DONNE E FUTURO: DISPARITÀ DI SALARIO, PER LE ACLI È “IMMORALE”

La Festa del Lavoro è appena trascorsa tra le solite inutili polemiche e poco o per nulla si è sentito parlare di un problema a cui di recente le Associazioni cristiane lavoratori italiani (Acli) hanno dedicato una corposa ricerca e che il presidente dell’associazione, Emiliano Manfredonia, ha avuto il coraggio di definire “immorale”.
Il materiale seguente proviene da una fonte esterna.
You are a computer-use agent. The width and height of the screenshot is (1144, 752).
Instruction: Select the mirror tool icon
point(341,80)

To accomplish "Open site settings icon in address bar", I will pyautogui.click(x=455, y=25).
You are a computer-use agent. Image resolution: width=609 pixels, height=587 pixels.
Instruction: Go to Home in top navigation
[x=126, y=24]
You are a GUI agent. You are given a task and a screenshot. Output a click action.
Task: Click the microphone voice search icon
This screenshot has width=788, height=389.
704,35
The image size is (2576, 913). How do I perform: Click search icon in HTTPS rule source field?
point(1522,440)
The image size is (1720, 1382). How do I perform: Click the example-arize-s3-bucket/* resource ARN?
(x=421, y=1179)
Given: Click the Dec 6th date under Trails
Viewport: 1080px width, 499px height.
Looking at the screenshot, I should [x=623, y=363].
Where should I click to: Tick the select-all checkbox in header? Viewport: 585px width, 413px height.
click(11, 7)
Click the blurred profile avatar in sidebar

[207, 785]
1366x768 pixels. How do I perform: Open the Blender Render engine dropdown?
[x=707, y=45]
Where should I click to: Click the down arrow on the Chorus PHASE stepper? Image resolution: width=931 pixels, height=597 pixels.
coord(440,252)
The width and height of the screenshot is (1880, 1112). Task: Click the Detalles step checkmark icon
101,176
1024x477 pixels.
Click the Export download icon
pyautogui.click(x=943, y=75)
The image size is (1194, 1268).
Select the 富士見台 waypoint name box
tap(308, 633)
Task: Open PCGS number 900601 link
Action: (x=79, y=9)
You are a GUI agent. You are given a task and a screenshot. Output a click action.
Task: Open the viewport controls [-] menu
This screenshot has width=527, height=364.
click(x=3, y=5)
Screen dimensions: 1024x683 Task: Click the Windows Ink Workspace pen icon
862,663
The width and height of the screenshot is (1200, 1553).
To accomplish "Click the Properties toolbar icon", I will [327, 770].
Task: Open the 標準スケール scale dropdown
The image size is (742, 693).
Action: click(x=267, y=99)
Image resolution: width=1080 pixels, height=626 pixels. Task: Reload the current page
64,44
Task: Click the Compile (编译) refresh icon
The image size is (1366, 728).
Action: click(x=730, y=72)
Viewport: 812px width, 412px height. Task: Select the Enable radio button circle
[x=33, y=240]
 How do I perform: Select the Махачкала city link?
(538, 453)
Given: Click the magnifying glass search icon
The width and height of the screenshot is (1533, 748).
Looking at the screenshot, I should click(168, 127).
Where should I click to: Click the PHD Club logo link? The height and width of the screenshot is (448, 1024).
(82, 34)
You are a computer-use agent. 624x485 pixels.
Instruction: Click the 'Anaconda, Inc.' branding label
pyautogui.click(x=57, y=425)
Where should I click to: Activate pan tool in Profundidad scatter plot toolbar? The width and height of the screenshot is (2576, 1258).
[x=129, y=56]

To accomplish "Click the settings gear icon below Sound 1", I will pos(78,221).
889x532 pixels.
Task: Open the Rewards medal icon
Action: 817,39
“Lavorare dispari, oggi, per una donna, è quasi la norma. E non si tratta solo di differenza di remunerazione, anche se il fatto che nel 2023, a parità di mansione e di livello, una donna percepisca meno di un uomo è davvero immorale”: così ha scritto il presidente nella prefazione al libretto diffuso con il Corriere della Sera e che ha per titolo Lavorare Dis/pari.

Il testo riporta i risultati di un’indagine realizzata sia attraverso le banche dati dei Caf e del Patronato Acli, che ogni anno incontrano oltre tre milioni di persone, sia tramite una consultazione online che ha avuto come risultato 1.060 questionari compilati e validati.

Già a partire dall’analisi dei redditi complessivi derivanti da 1.321.590 dichiarazioni fiscali (modello 730) risulta che nelle fasce di reddito più basse sono maggiormente presenti le donne: ha infatti un reddito complessivo annuo inferiore o uguale a novemila euro (la soglia di povertà stimata dall’Istat in base alle differenti aree geografiche) il 19,2% delle donne rispetto al 6% degli uomini; tra chi si trova in una condizione di “povertà relativa”, ovvero con redditi compresi tra i novemila e gli 11mila euro, le donne sono più del doppio degli uomini (6,5% vs 2,7%); altrettanto si verifica tra coloro che hanno un reddito complessivo che non supera i 15mila euro (14,3% vs 7%) e che possono essere definiti “vulnerabili”, in quanto basta un evento imprevisto o fuori dall’ordinario per farli scivolare in povertà.

Attenzione però: il problema non è solo la disparità salariale ma è un insieme di fattori che rendono il lavoro femminile più difficile e poco dignitoso.